[Records contained in a dataset]
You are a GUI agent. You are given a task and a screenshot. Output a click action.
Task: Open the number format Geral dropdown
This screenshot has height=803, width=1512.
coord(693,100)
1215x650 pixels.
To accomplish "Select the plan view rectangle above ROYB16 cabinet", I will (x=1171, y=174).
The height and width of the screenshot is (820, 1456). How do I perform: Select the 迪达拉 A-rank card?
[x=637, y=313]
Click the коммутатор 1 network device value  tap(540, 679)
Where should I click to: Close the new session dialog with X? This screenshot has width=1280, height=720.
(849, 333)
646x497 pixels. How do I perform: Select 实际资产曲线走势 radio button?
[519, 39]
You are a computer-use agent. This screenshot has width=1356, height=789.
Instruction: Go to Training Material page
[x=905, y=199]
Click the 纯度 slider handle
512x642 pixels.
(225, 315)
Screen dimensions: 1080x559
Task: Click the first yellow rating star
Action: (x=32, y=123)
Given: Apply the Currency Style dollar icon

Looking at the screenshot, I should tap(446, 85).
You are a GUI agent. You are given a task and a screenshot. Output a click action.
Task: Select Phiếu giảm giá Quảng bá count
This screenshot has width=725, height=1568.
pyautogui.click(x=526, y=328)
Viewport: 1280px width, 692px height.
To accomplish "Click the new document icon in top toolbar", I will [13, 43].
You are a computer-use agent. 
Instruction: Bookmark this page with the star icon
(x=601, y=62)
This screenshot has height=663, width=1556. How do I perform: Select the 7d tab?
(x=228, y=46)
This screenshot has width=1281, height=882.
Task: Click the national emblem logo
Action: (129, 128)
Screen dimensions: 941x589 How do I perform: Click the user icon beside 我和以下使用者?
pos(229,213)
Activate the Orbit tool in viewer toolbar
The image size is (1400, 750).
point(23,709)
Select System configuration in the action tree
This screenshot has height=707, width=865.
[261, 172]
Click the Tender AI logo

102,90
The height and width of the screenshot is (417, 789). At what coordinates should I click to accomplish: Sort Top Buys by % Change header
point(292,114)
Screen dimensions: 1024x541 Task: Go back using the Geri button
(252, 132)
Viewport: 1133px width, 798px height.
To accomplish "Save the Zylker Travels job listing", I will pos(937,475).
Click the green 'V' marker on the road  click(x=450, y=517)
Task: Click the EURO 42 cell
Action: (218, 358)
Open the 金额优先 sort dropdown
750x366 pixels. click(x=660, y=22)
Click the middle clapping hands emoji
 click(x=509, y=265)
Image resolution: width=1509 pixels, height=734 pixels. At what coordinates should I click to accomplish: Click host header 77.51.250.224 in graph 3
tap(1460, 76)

## What is required
The result consists of the line with "Viewport: 1133px width, 798px height." through the last line of the entries above, repeated exactly and with nothing else.

## Your solution
Viewport: 1133px width, 798px height.
To accomplish "Save the Zylker Travels job listing", I will pos(937,475).
Click the green 'V' marker on the road  click(x=450, y=517)
Task: Click the EURO 42 cell
Action: (218, 358)
Open the 金额优先 sort dropdown
750x366 pixels. click(x=660, y=22)
Click the middle clapping hands emoji
 click(x=509, y=265)
Image resolution: width=1509 pixels, height=734 pixels. At what coordinates should I click to accomplish: Click host header 77.51.250.224 in graph 3
tap(1460, 76)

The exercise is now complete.